Jet d’Encre vous présente la quatrième et avant-dernière plaidoirie du concours d’art oratoire pour « les droits humains ». Amel Merabet prend son sujet, la discrimination liée au genre comme motif d’asile, à rebrousse poil et nous emmène dans un monde miroir dans lequel tous les repères s’inversent et rendent visible l’invisible.


 

Mesdames et Messieurs du jury,
Mesdames et Messieurs,

Ce soir, je vous propose une expérience.

Laissez-vous emmener, avec moi, dans une expérience de pensée. Imaginons, ensemble, un monde miroir où la réalité est inversée…

Pour commencer, je souhaiterais vous présenter des excuses, au nom du Festival Les Conservatives et de l’Association des Juristes Régressistes pour avoir manqué à notre engagement en faveur de la parité. Car ce soir, avec notre jury de prestige, c’est bien le féminin qui l’emporte.

Habituellement, ce n’est pas notre genre de sous-représenter les personnes déjà invisibilisées dans notre société. Alors que risquent de dire de notre panel les hommes cisgenres et hétérosexuels ? Pardon ? Vous ne savez pas ce qu’est « une personne cisgenre » ? Et bien, Mesdames et Messieurs, si vous avez le privilège de vous poser cette question, c’est que vous en êtes certainement une.

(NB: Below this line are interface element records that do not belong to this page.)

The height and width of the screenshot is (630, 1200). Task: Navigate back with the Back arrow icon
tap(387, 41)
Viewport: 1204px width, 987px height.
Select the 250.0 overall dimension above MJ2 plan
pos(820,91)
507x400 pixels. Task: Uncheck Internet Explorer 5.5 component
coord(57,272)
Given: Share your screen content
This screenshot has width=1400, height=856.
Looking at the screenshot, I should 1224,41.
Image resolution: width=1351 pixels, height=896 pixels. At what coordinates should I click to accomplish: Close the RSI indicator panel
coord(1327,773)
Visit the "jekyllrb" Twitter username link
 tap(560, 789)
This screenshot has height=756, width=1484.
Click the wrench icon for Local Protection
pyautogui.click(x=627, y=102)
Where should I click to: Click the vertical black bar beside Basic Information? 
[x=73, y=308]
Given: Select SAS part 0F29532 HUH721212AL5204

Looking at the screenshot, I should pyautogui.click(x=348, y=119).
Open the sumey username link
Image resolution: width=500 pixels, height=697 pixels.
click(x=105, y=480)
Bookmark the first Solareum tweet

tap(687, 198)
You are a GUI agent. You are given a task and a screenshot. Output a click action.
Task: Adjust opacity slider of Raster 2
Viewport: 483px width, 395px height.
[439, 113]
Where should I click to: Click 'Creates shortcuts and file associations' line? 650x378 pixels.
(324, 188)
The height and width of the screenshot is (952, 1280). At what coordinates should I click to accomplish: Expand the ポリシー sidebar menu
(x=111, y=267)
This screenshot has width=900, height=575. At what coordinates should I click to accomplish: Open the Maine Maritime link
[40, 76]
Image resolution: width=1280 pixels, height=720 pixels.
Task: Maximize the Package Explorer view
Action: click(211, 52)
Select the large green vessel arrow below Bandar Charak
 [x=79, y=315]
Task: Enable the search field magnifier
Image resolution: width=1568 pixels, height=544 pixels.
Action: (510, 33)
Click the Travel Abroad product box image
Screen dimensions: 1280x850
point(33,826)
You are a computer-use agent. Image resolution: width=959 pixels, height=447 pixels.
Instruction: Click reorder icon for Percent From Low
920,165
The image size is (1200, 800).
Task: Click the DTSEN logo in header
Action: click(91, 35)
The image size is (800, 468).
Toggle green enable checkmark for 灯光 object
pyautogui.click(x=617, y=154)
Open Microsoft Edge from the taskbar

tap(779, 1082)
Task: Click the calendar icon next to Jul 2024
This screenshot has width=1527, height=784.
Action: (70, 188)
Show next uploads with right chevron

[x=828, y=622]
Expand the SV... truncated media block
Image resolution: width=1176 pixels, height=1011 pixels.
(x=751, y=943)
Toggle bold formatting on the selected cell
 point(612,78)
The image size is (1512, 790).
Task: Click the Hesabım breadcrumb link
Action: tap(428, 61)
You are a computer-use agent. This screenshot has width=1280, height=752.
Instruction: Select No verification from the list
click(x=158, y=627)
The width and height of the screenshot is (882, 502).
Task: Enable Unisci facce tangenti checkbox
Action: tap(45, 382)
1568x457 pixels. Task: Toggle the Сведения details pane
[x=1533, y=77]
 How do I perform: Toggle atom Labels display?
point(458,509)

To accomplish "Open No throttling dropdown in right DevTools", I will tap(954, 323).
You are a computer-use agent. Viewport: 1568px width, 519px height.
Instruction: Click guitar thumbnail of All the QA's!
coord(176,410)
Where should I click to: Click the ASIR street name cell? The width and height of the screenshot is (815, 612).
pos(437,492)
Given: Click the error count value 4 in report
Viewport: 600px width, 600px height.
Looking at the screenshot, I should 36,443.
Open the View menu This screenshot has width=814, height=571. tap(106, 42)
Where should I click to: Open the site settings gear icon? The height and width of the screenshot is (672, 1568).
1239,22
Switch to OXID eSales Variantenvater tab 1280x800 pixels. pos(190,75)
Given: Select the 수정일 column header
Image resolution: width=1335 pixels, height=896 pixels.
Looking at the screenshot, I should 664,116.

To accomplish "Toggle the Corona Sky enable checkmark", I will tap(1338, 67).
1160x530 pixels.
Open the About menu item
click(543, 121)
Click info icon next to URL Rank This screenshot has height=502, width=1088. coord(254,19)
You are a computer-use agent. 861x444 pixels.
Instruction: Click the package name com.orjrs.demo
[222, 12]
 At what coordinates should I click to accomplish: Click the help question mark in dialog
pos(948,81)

Mais aujourd’hui, dans notre monde miroir, vous appartenez à un groupe social persécuté…

L’hétérosexualité et la cis-identité sont réprimées puisqu’à teneur de l’article 347-1 du Code pénal suisse : « Est punie d’un emprisonnement de six mois à cinq ans et d’une amende de vingt mille à deux cent mille francs, toute personne qui a des rapports sexuels avec une personne [du sexe opposé] »1.

 

***

 

J’apprends à l’instant que des personnes homosexuelles et transgenres se sont glissées dans la salle… Vous pouvez rester… Ce soir, dans cet univers miroir, ce n’est pas vous qui allez devoir partir…

Mesdames et Messieurs hétérosexuel·le·s et cisgenres, je vais vous demander de bien vouloir garder votre calme. Je vois déjà quelques chaises vides.

J’ai été prévenue qu’une rafle allait avoir lieu lors du festival ce soir. Il est important que vous suiviez attentivement les consignes de sécurité que je m’apprête à vous donner. A tout moment maintenant la police va débarquer.

  • Conseil : Observez les sorties de secours et, utilisez-les.
  • Conseil : Dépêchez-vous de placer toute votre vie dans le fond du baluchon que nous mettons à votre disposition.
  • Conseil : Glissez-y un peu d’espoir, cela vous sera utile.
  • Conseil : Attrapez sous vos sièges vos bouées de sauvetage.
  • Conseil : Souhaitez bonne chance à votre voisin de siège, mais faites vite.
  • Conseil : Une fois sortis de ce Palais, n’espérez plus aucune justice.
  • Conseil : Une fois sortis de ces Bastions, rien ne doit plus transparaître de votre hétérosexualité. Piétinez une part de vous-même s’il le faut ; il en va de votre survie.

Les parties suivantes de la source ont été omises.